Revision history for this message
Valentin Hirschi (valentin-hirschi) wrote :

The issue comes from the parallelisation of the Pythia8 shower, which unfortunately has to be managed by MadGraph since Pythia8 doesn't offer this functionality.

Notice that I turn on the multicore parallel Pythia8 shower only when a sufficiently large number of events needs to be showered, and this is probably why you don't find any problem with 100 events. You can test this by running the `shower pythia8 run_XX` command right *after* having specified `set nb_core 1` which disables the PY8 parallelisation and in effect should "solve" your issue.

The way I implemented this parallelisation is by splitting the original .lhe file into several smaller ones, shower them on separate cores, and the recombine the HEPMC files generated (which is a delicate task because these files are large).

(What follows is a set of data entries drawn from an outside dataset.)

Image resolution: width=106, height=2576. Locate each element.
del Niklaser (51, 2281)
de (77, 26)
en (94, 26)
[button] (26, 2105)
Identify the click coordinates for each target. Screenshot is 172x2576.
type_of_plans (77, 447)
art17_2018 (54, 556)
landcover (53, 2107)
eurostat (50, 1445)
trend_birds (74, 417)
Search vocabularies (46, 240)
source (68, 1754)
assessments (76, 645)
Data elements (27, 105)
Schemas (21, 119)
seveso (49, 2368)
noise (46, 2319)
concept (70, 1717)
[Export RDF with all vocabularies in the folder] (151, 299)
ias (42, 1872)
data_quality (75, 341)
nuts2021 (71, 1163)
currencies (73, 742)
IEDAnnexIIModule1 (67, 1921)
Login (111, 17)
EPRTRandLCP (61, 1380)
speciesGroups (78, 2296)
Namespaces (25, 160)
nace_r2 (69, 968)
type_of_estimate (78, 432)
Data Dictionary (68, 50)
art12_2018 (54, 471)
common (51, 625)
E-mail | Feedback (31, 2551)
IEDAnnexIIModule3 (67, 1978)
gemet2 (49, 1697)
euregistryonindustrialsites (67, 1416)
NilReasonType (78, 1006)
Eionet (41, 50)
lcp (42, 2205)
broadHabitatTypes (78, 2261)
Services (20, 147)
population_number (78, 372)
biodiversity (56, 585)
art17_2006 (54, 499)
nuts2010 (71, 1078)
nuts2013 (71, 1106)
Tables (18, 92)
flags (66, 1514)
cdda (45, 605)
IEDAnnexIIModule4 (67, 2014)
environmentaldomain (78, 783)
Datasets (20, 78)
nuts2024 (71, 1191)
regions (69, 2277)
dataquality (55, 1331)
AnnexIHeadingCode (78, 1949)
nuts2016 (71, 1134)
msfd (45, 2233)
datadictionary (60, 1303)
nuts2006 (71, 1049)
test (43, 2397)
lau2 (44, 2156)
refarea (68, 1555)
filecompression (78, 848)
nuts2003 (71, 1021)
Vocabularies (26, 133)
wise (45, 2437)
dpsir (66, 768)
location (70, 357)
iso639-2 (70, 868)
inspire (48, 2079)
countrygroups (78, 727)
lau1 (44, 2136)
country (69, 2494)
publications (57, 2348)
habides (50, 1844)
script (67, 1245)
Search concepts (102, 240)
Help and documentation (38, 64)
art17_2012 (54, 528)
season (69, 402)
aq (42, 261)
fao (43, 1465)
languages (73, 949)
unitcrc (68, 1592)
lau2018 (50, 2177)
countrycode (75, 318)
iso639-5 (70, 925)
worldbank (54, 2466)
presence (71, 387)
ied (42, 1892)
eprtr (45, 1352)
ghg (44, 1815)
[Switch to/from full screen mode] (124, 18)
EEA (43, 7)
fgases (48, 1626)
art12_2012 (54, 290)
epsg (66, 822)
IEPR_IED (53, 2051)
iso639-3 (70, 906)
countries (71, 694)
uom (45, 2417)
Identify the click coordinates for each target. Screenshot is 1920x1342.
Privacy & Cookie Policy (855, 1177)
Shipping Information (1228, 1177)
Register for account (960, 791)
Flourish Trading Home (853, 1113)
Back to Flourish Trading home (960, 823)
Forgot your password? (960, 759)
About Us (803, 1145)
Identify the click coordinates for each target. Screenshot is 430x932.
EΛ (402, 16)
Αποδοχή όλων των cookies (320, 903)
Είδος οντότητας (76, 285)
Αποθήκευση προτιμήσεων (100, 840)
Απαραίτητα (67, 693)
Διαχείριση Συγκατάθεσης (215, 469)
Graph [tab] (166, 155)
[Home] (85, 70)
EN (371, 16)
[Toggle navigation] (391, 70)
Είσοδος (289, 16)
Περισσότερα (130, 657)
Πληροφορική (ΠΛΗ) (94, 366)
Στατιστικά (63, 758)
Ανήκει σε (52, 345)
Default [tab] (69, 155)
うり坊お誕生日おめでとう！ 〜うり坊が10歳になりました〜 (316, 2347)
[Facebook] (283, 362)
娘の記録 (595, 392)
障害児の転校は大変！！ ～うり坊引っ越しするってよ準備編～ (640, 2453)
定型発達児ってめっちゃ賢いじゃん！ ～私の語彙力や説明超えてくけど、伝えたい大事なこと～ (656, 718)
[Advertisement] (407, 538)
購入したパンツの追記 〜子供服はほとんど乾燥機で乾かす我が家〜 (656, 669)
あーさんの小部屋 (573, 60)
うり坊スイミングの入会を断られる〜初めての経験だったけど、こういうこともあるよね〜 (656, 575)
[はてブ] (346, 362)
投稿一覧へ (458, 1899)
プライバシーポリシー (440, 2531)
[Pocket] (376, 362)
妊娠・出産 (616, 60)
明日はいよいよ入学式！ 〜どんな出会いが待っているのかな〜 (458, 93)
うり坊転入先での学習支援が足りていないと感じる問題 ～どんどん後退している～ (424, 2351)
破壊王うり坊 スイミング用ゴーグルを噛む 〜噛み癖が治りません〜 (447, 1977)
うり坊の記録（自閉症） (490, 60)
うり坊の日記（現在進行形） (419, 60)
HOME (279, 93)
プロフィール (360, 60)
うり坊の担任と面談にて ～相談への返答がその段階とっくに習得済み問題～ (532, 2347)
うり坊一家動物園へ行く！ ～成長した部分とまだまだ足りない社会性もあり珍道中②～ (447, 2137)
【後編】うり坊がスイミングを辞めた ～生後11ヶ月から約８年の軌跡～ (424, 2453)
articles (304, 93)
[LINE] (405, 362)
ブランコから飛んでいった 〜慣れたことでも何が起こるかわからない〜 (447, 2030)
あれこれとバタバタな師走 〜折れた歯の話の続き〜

Therefore, to help us diagnose what the problem is it would be helpful if you could investigate why the Pythia8 shower on these individual smaller LHE files crashed whereas it didn't on the larger file.
You can do so by monitoring more closely these run in the 'Events/run_XX' directory, where you can find the './run_shower.sh' script that would allow you to launch PY8 shower by hand, exactly like MadGraph does and also, when the parallelisation is active, you will find multiple folders named 'PY8_parallelisation' in that 'Events/run_xx' directory, in which you will find again a script for running the shower but also *PY8 log files* of theses runs on the split smaller LHE file which failed.
Looking into these "split logs" to understand why the PY8 shower failed in this "parallelised case", and possibly sharing here the interesting part of these logs, could help us fix this issue of PY8 parallelisation.

Thank you for your help with this and sorry for the late reply.